How guilty are you of this?

I got a free copy of "P.E.T. in Action" a few years back and never really sat down to read it. I have read T.E.T. (Teacher Effectiveness Training) and loved it, despite having fallen away a bit from what it suggests. I have not yet read P.E.T. but have it on request at the library. I sat down with it this morning and started reading. It was interesting what I hit, because I'd noticed this just yesterday with a mom and her daughter ("Come on! You're as slow as a 3-year old! Would you hurry up?") and thought about all the times I behaved the same way (although I don't recall using name-calling with my kids). Here's the passage from the book:



Most parents firmly believe that if they make a critical remark that puts down an adult, that person will be hurt and the relationship damaged. Do the same to a child, and they believe somehow the child won't be hurt, nor will the put-down do damage to the relationship. In fact, most parents even argue that children need criticism and put-downs and so it is the duty of a good parent to give kids a generous dosage of such messages--"for their own good."



And another part a little further down:


Also, parents are universally bilingual--they use one language for people and another for children. [Hey, Chrystal, are you reading this? Sounds like what you were talking about on Friday!] Should a friend drop and break one of their dishes, most parents would never want the friend to be embarrassed or guilty, so their message would be some variation of, "Oh, don't worry about that dish--accidents will happen." Let their 8-year-old drop that dish and we hear another language--such as "Damn it, my good dish is broken--why do you have to be so clumsy? Can't you ever be careful?"
How many of us have lived this type of scenario, as the children or as the parents?
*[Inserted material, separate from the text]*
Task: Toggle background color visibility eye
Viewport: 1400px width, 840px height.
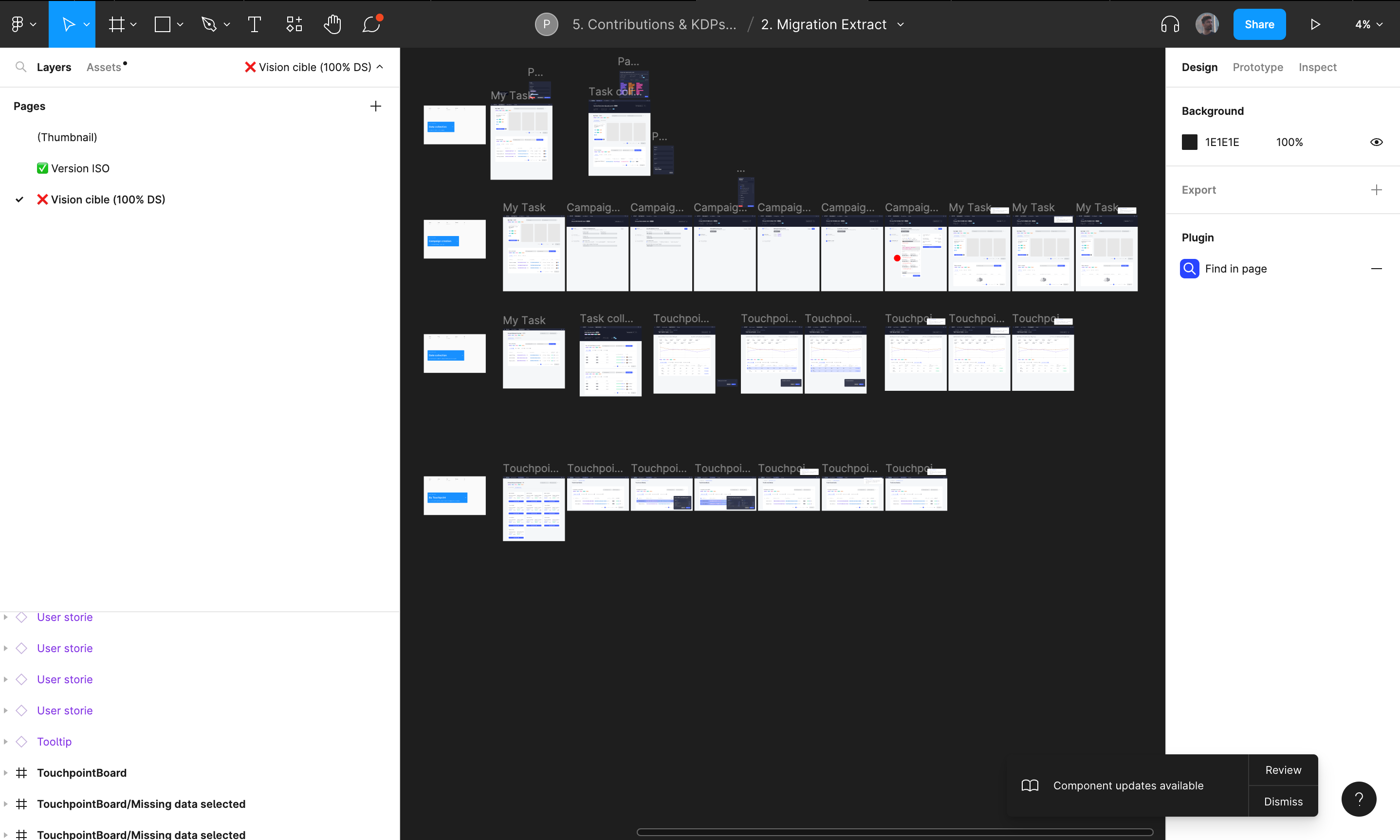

While I'm not quite so 'offensive' in how I talk to my children, I do catch myself, especially when tired and grumpy, treating them as though they really ought to know better and really rather rudely. They're kids! They're people who do not have the experience we adults have had. Key word: they are people And this same idea leads to Gordon saying that to change parenting patterns, parents "must stop seeing their children as a unique species and being to perceive them as persons."

Because I'm so ready to explore this idea further right now, this is being added to my reading list this week. (I've got two John Holt books out, Hitchhiker's Guide to the Galaxy, this book and yet another book on motivational issues in kids. I'll be busy!)

3 comments:

Lisia said...

I'm not convinced that the examples mentioned can be entirely explained by adults' attitude to children. I think there's another phenomenon involved, which is our attitude to our nearest and dearest, whether they be child or adult.
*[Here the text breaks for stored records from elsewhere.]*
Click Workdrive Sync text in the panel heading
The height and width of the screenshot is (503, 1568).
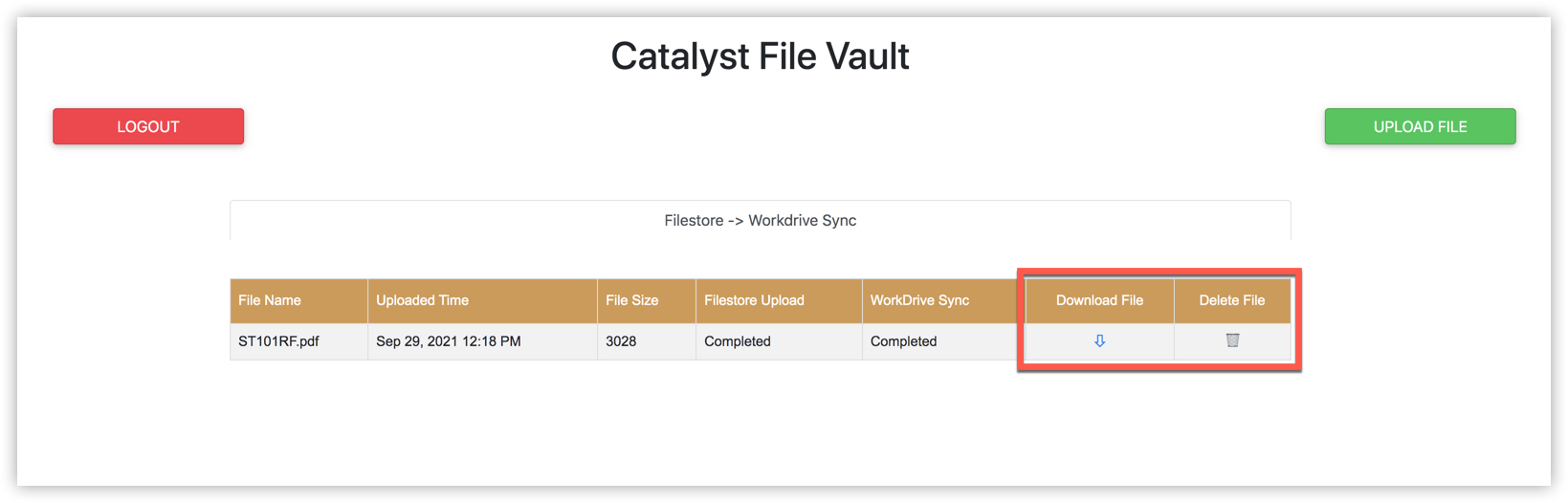click(x=802, y=221)
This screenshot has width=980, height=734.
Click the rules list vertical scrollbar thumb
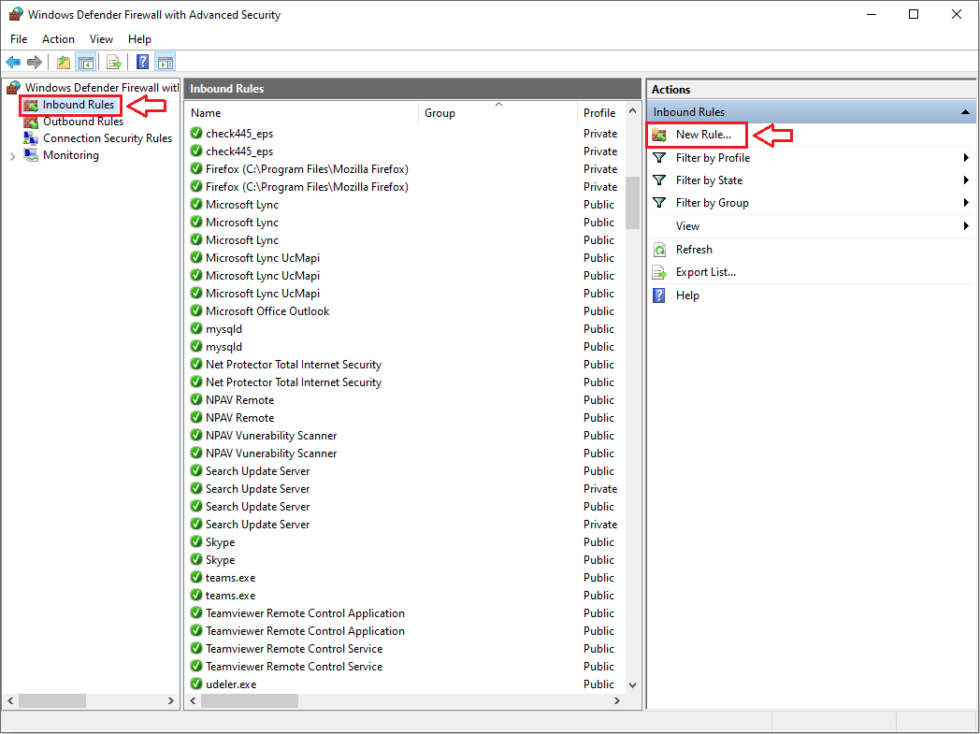point(632,203)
Despite my commitment to Montessori principles, I do criticise my children in ways I wouldn't criticise a friend or stranger. But I also criticise my husband more than I would criticise a friend or stranger.
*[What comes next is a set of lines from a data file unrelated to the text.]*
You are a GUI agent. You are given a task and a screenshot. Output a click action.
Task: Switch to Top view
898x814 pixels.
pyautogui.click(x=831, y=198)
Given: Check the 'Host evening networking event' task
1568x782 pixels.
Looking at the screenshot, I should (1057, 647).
If my children break a dish, I'm likely to heave a frustrated sigh, which is maybe as unkind as saying something critical. But if a visiting child broke a dish, I would behave exactly the same as if a visiting adult broke a dish - reassuring them that it doesn't matter and it could happen to anyone.

I need to work on better self control in my interactions with all those I'm closest to, not just my children.

Daisy said...

You're absolutely right, Lisia. What's that saying? "Familiarity breeds contempt." I think, though, adults do tend to treat children even worse than their nearest adult. No adult would have gone on about "You're as slow as a 3yo!" and comments like that to their husband. I've seen, and partaken, in plenty of instances where adults are treating children far worse than they would another adult. I've seen parents yank their children's arms to get them going--I've yet to see one (non-abusive) spouse do that to the other spouse. I've witnessed and been subject to the whole, "Now see what you've done!" and the ensuing anger. Yet I've never seen one adult do that to another.

I still haven't figured out where this all came from, this idea that kids are somehow supposed to be even better behaved than adults and super obedient. As though when they come out of the womb, they've got some internal thing telling them they're to be obedient and any apparent lack of obedience (including un-said rules) is worthy of outright contempt.

Lisia said...

Very true - we treat our nearest children even worse than we treat our nearest adults :(

That's an interesting point that the level of self control and obedience we expect from children is too high. Somehow, teaching our children what is good and bad behaviour takes over and we insist on good behaviour in every detail, getting to the point where we comment negatively on behaviour that is okay but not perfect or that is not wrong at all but bothers us in some way.